Bugüne kadar hep iş görsün diye projeler yapılmış. Biraz yaratıcılıkla bu meydanlar düzenlenmeli, zeka özürlü olmaktan kurtarılmalı. şu anda hepsi öyle. Deniz kenarında en değerli yer otopark olarak kullanılabiliyor mesela.
Üsküdar
Yeni meydanlar ülkemizdeki demokrasi düzeyinin yükseldiğini gösteriyor
Mimar Sinan Genim
- Meydanlar Batı'ya özgü alanlar mıdır
Meydan fikri ilk kez site devletlerde, şehrin problemlerini konuşmak ve tartışmak için gereken açık alan ihtiyacını karşılamak amacıyla ortaya çıkar. Doğu kültüründe genelde meydan fikri yoktur. çünkü genellikle mutlakiyetle idare edilen toplumlarda geniş halk yığınlarının toplanabileceği alanlara iyi gözle bakılmaz. Örneğin Justinyen döneminde Hipodrom'da toplanan kalabalıklar Nika isyanını başlatır. Osmanlı İmparatorluğu döneminde At Meydanı'nda toplanan kalabalıklar padişahları tahttan indirir.
- Bizim kültürümüzde meydanların bir karşılığı var mı
Doğu toplumlarında çarşı oluşumu genelde kapalı mekanlarda gelişir. Bu nedenle hemen her büyük şehrimizde bir 'kapalıçarşı' bulunmaktadır. Küçük semt çarşılarıysa büyük meydanlara gerek duymazlar. Biraz devlet politikası, biraz da çarşı işlevinin başka tür mekanlarda oluşması nedeniyle bizim kültürümüzde büyük açık alanlara ihtiyaç yoktur ve bu nedenle de meydanlar bulunmaz. Bizim kültürümüzde toplanma mekanı olarak camiler vardır. şehirlerin en büyük camileri, yani 'cuma camii'leri adı üstünde cem olmak, toplanmak için yapılan yapılardır. şehir halkının kontrollü bir şekilde toplanması için bu tür mekanlar varken, benzeri açık alanlara niçin ihtiyaç duyulsun ki
- Geçen haftalarda açılan Sultanahmet Meydanı'nı değerlendirebilir misiniz
Bugün İstanbul'da Batı kültürü çerçevesinde meydan denilebilecek tek alan çok eskilerin hipodromu, bir dönemin At Meydanı, günümüzün Sultanahmet Meydanı'dır. Ancak burada da meydan fikrine alışık olmadığımızı görmekteyiz. çevresi Sultanahmet Camii, İbrahim Paşa Sarayı, Marmara Üniversitesi Rektörlük Binası, Defter-i Hakani Binası gibi anıtsal yapılarla dolu olan, orta aksında Örmeli Sütun, Burmalı Sütun, Dikilitaş, Alman çeşmesi gibi şehir süsleri bulunan bir alandan söz ediyoruz. Fakat bu alan, gerek içinde gerekse çevresinde bulunan ve budanmayan ağaçlar nedeniyle görülmez ve algılanamaz haldedir. Son dönemlerde Ramazan ayı boyunca bu alanda kurulan satış ünitelerine karşı oluşan eleştiriyiyse anlamak mümkün değil. çünkü bu alanların oluşumu, zaten çarşı fikrinin oluşumuyla başlar. Burada kurulan satış ünitelerinin mimari ve kullanım tarzını eleştirebiliriz. Ancak varlıklarına karşı çıkmak bir anlamda agora ve forum'lara karşı çıkmak demektir ki, bu meydan oluşumuna karşı çıkmak demektir.

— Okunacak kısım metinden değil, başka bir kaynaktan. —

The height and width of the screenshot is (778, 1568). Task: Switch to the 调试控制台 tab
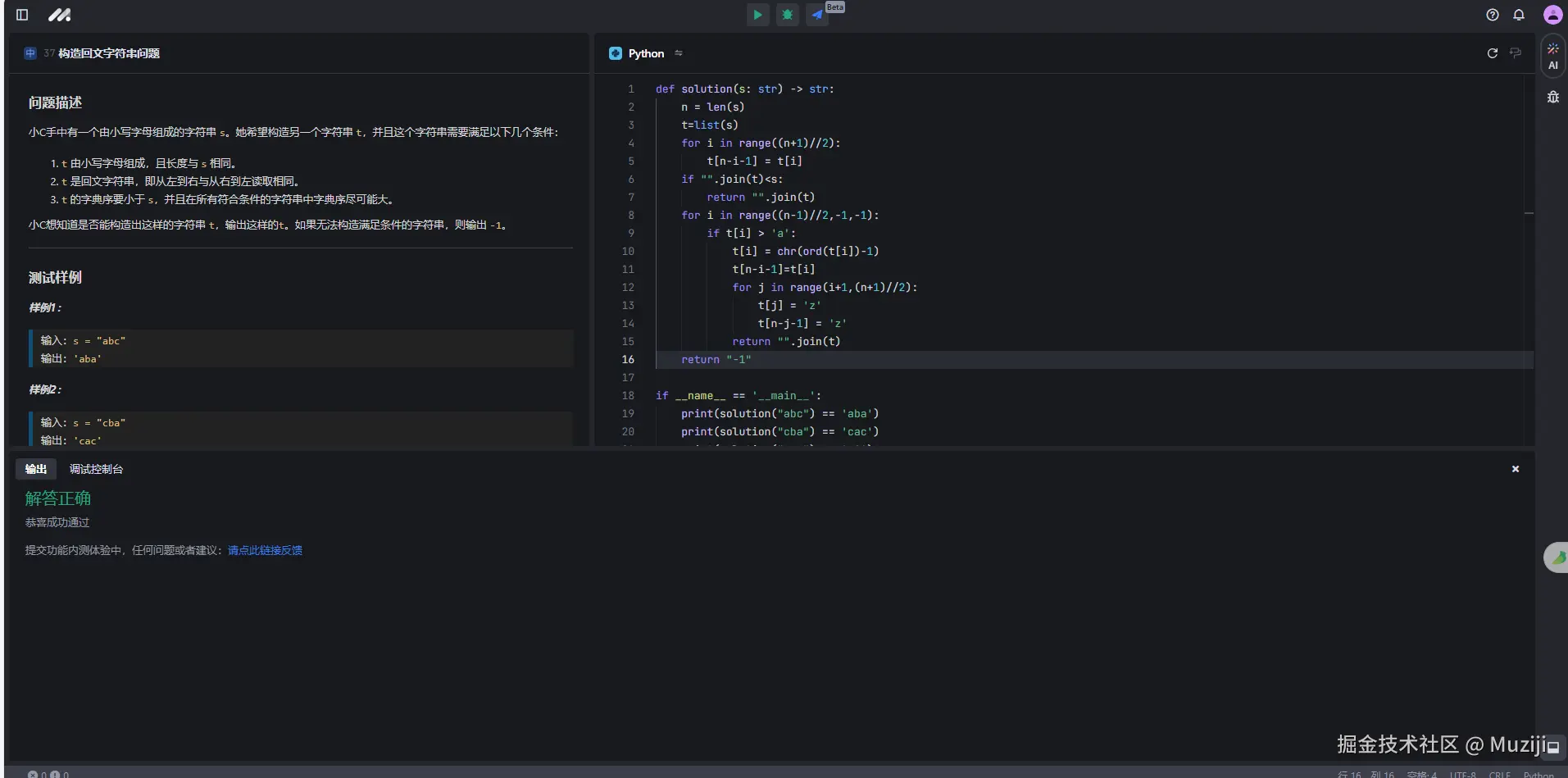point(96,469)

- Son zamanlarda çeşitli ilçelerde çok sayıda meydan düzenlemesi haberleri görüyoruz. Ne düşünüyorsunuz
İlçelerdeki yeni oluşan meydanların ülkemizin demokratik düzeyinin yükseldiğini gösterdiğini düşünüyorum. Artık devlet ve onu yönetenler halkın büyük kalabalıklar halinde toplanmasından korku duymuyor, şehirlerin merkezinde büyük boş alanlar yaratmaktan çekinmiyor. Bu düşünce yapısının evriminin ülkemiz için övünülecek bir açılım olduğunu düşünmekteyim.